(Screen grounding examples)
* * *

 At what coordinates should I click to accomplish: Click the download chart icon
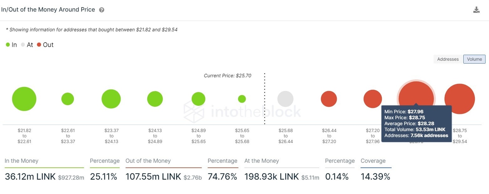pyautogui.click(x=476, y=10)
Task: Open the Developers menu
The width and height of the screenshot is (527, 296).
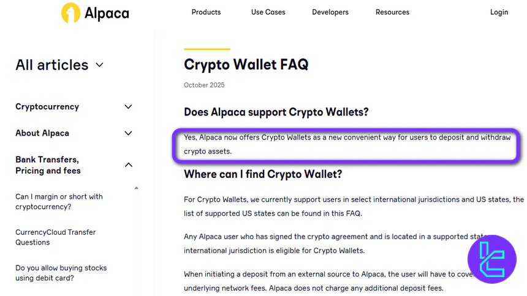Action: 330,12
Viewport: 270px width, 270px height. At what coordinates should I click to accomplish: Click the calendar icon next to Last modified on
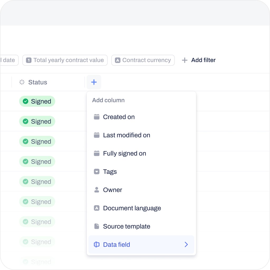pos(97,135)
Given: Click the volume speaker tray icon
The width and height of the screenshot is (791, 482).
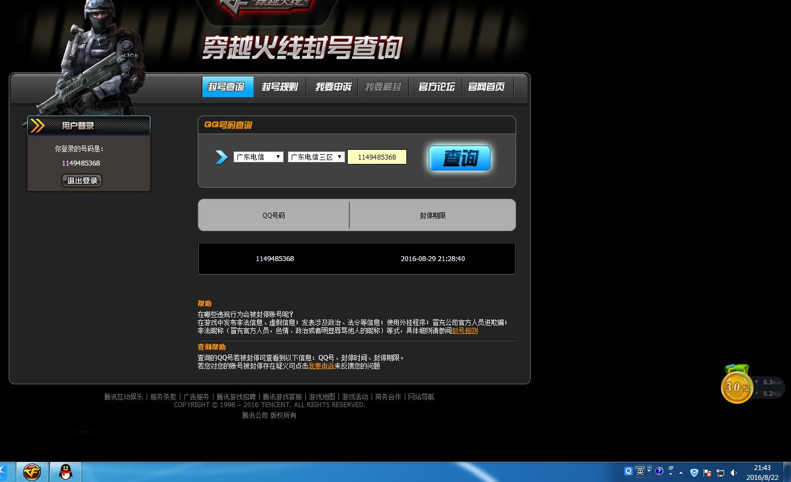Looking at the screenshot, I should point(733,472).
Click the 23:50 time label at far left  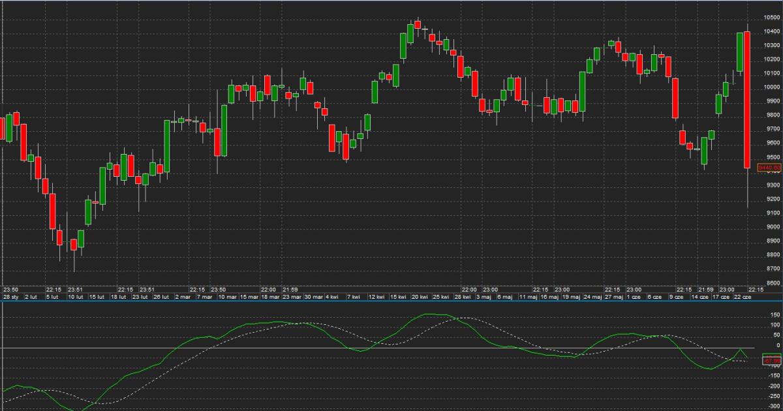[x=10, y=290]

* * *

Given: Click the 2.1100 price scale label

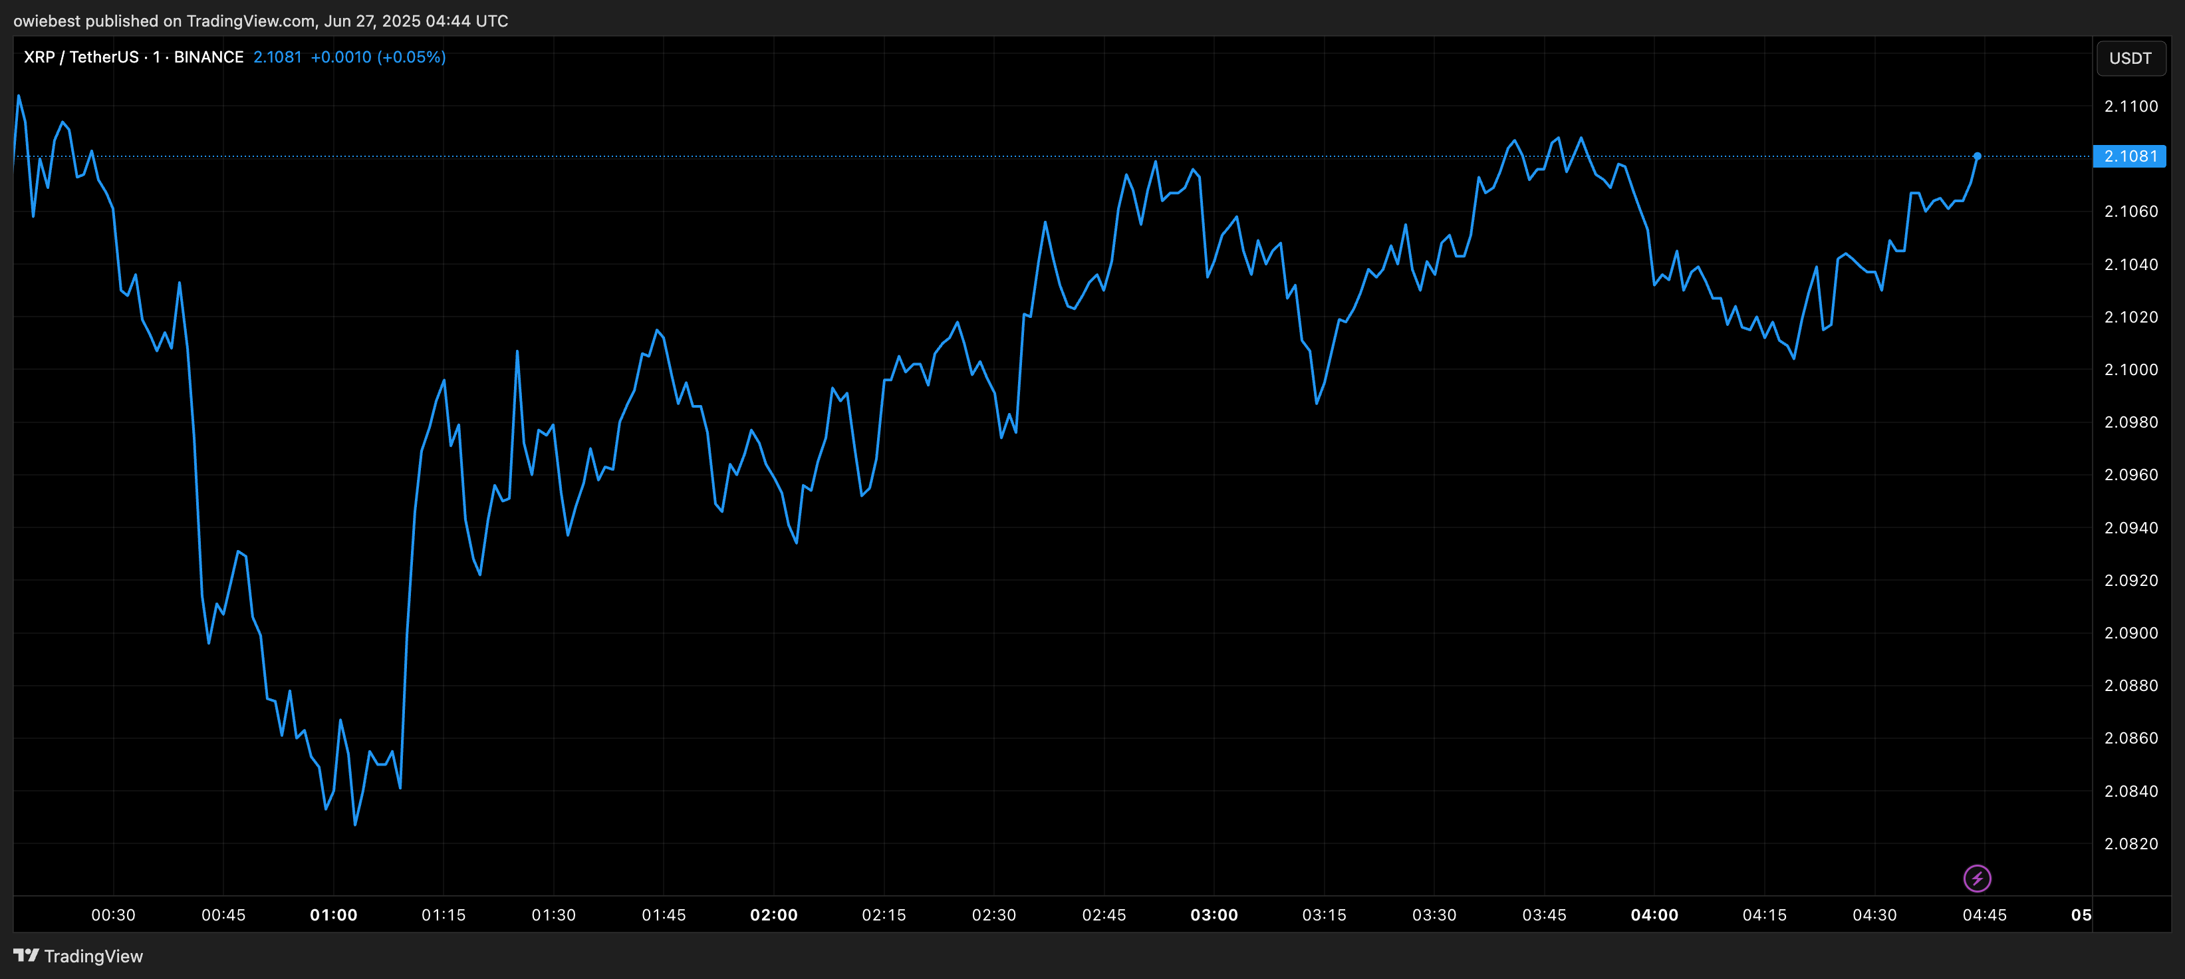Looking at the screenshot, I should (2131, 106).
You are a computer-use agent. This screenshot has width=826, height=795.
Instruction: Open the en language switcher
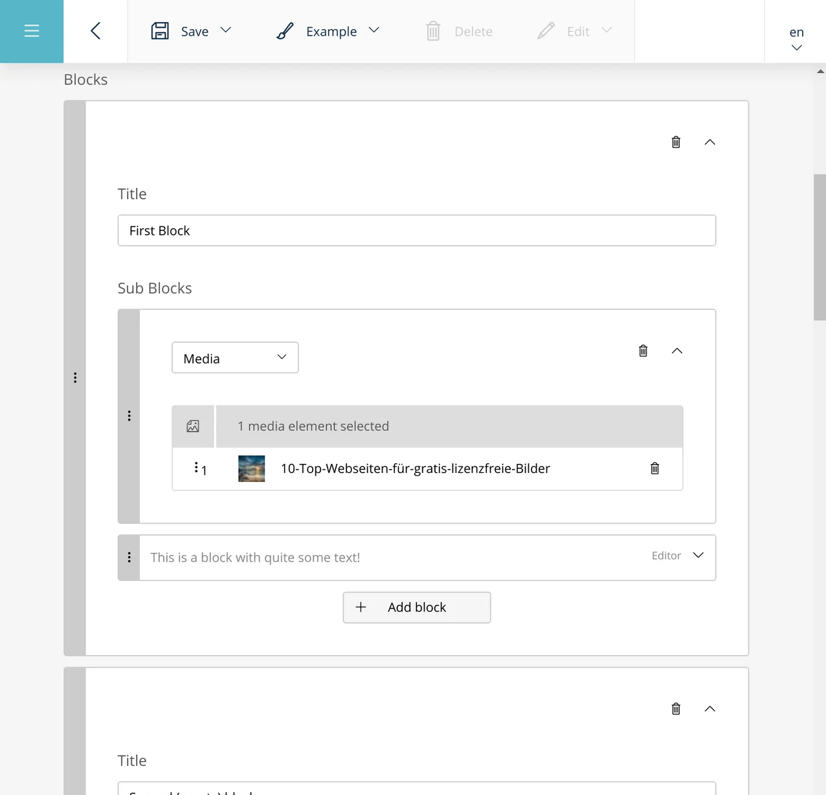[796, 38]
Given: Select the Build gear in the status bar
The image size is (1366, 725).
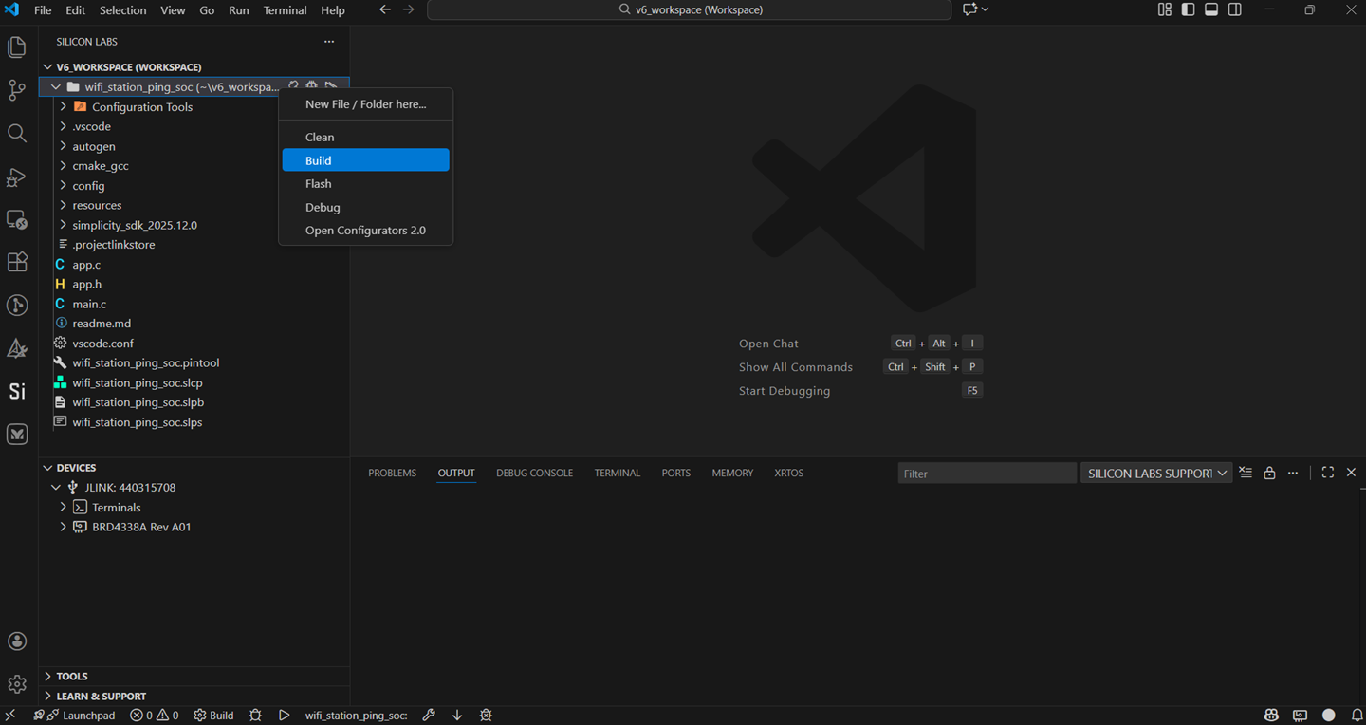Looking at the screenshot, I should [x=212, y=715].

* * *

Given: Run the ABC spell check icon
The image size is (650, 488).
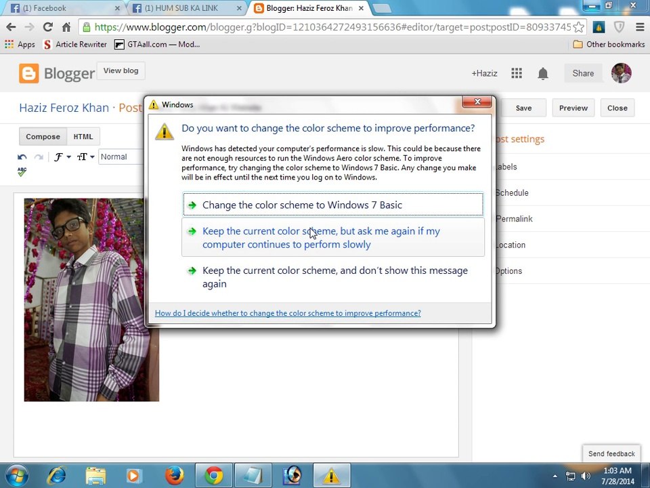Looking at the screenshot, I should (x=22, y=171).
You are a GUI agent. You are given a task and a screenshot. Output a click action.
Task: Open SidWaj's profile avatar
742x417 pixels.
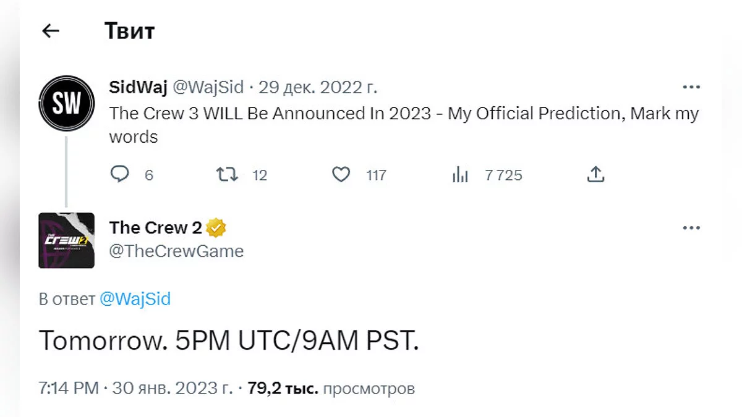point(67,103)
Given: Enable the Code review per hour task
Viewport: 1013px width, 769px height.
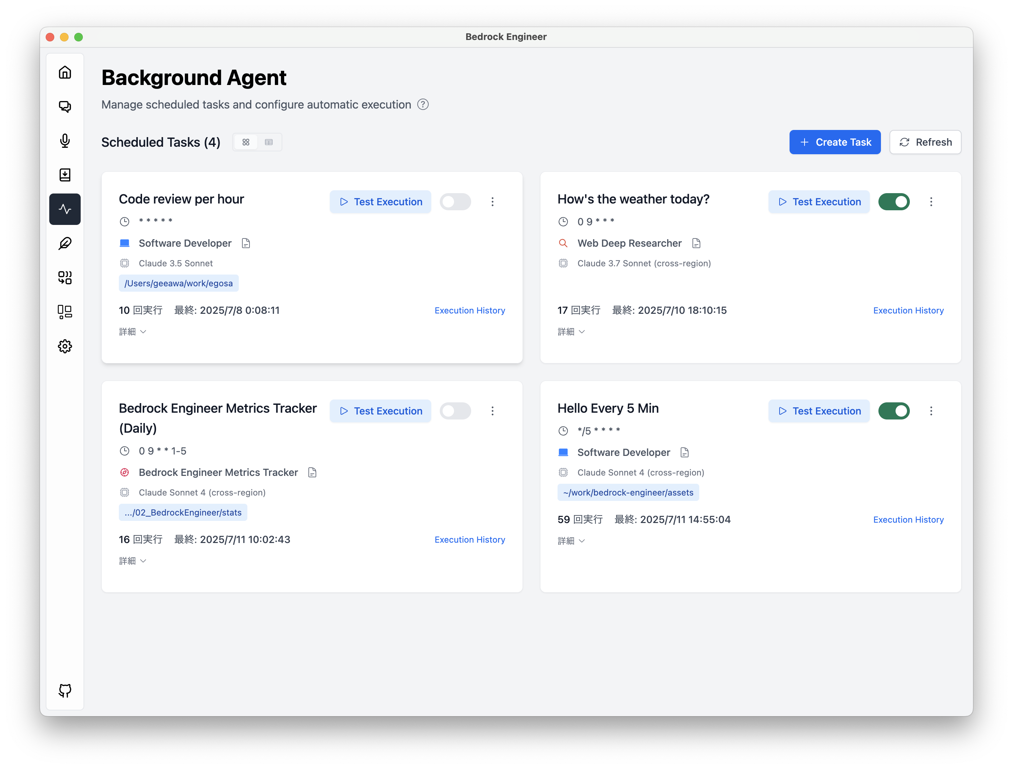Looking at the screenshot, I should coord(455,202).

* * *

Goal of the exercise: Select every line of the material above that contains the word "Viewport", and copy each of those lines in full.

Response:
Viewport: 270px width, 270px height. At what coordinates should I click to accomplish: Click the calendar icon next to Last modified on
Viewport: 1013px width, 769px height.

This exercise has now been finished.